The reality is that economic growth is a messy, dirty process: go visit China sometime to see how little interest some of their businesses have in preserving the environment. In many ways Americans have self-imposed resource scarcity upon themselves through a lack of investment in the extraction and production of needed fuels or minerals. Beyond this, many of the world’s resources likely cannot keep up with continued world population growth. This seems to me to be a cold, hard fact. Over the last ten years, there has been a return to thinking about “peak everything,” not solely because resources are that scarce, but because so many more people in the emerging world aspire to live the same lifestyle we have taken for granted in the West. This story should be a familiar one to many.
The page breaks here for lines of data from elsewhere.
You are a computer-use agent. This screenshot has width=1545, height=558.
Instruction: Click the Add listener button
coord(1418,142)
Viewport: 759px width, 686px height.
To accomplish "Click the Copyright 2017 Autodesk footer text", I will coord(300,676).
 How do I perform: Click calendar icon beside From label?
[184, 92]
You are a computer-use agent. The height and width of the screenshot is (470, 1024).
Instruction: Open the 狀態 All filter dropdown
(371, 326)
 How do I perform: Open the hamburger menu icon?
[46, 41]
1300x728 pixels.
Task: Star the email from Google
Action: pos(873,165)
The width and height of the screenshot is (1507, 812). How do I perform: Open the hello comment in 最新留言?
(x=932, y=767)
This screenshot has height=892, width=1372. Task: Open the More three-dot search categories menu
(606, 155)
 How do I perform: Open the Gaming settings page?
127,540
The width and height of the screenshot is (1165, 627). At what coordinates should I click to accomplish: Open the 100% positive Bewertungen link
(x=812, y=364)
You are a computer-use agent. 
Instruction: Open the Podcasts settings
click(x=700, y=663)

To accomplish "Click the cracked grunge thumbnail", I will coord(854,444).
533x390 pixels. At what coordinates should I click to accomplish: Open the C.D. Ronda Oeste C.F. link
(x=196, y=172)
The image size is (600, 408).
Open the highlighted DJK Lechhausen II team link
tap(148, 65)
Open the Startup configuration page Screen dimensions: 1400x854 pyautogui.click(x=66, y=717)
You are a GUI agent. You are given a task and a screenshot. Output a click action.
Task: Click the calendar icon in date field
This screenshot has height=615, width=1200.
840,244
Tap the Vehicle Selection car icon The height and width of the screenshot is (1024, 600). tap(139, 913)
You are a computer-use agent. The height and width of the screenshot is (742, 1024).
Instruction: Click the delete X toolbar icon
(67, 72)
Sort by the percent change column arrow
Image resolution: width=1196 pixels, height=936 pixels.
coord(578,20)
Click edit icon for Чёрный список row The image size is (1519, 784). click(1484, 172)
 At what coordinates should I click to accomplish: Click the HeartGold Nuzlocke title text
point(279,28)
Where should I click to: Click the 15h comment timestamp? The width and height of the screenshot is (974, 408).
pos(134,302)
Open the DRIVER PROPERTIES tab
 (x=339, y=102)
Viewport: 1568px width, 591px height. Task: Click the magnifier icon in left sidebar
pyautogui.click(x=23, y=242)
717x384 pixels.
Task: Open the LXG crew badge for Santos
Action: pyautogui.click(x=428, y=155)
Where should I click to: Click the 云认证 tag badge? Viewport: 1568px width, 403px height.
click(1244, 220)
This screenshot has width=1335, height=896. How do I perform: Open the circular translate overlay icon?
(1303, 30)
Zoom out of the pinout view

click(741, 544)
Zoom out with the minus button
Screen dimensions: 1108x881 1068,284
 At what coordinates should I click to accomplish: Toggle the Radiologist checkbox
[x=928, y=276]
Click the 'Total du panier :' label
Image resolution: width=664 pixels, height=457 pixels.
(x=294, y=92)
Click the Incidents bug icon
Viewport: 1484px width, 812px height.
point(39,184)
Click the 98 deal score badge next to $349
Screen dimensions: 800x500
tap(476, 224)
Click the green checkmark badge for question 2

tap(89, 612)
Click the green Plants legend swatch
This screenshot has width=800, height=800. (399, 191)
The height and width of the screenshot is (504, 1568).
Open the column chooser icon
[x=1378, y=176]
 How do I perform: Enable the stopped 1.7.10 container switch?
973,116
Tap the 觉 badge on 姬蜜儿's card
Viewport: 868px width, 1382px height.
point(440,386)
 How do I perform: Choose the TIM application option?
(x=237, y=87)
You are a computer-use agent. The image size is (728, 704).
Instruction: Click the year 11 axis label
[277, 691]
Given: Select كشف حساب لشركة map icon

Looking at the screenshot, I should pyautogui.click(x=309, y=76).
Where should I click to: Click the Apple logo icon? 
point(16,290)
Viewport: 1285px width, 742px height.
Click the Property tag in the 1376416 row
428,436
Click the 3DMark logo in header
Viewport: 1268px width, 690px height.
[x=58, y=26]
But it is not familiar to all.
How Well Will You Survive History Happening To You?
When we face natural disasters many question just how resilient the modern, first world earthling is, given all of the technological comfort provided for us in our modern age. The disaster in Japan is far from the worst natural or man-made disaster to have hit that country in the last century. Not only was Japan bombed back to the Stone Age in the 1940s, but in 1923, the Great Kanto earthquake may have killed up to 400,000 people (largely due to fire.) If you look at pictures of Tokyo in the 1920s, you might confuse them with pictures of Hiroshima in the 1940s. Yet the events of the 1920s and 1940s are but a distant memory to most living Japanese people, and one has to wonder how easy it will be for the present generation of Japanese (or Americans, for that matter) to weather supply shocks for necessities, let alone monetary disasters fueled by a financial system that is over-dependant upon debt.
Any thoughtful person should conclude from the events of the past ten years that our global economy is hardly invincible. Events such as the one in northern Japan simply reinforce the need to respect that bad things happen when they are least expected. Across the Pacific from Japan, I may not be loading up on potassium iodide, but recent events remind me that unfortunate scenes from across the world, or from the pages of a history book may also be in my future, however unpleasant a thought that might be. I would like to believe that I am prepared, if only partially, for a bit of history happening to me.
I could list all of the different ways people could prepare for history happening to them: getting off the power grid as much as possible, having foodstuffs or—even better—some sort of farm, thinking about an “escape route,” and of course buying precious metals. It might be as simple as downsizing and eliminating superfluous, wasteful practices from your life. But I think the best form of preparedness resides in a view of the world that does not expect outside entities to always be there; that does not view material comfort as an end in and of itself; and that recognizes how living, as has been said, “is the art of learning to let go.”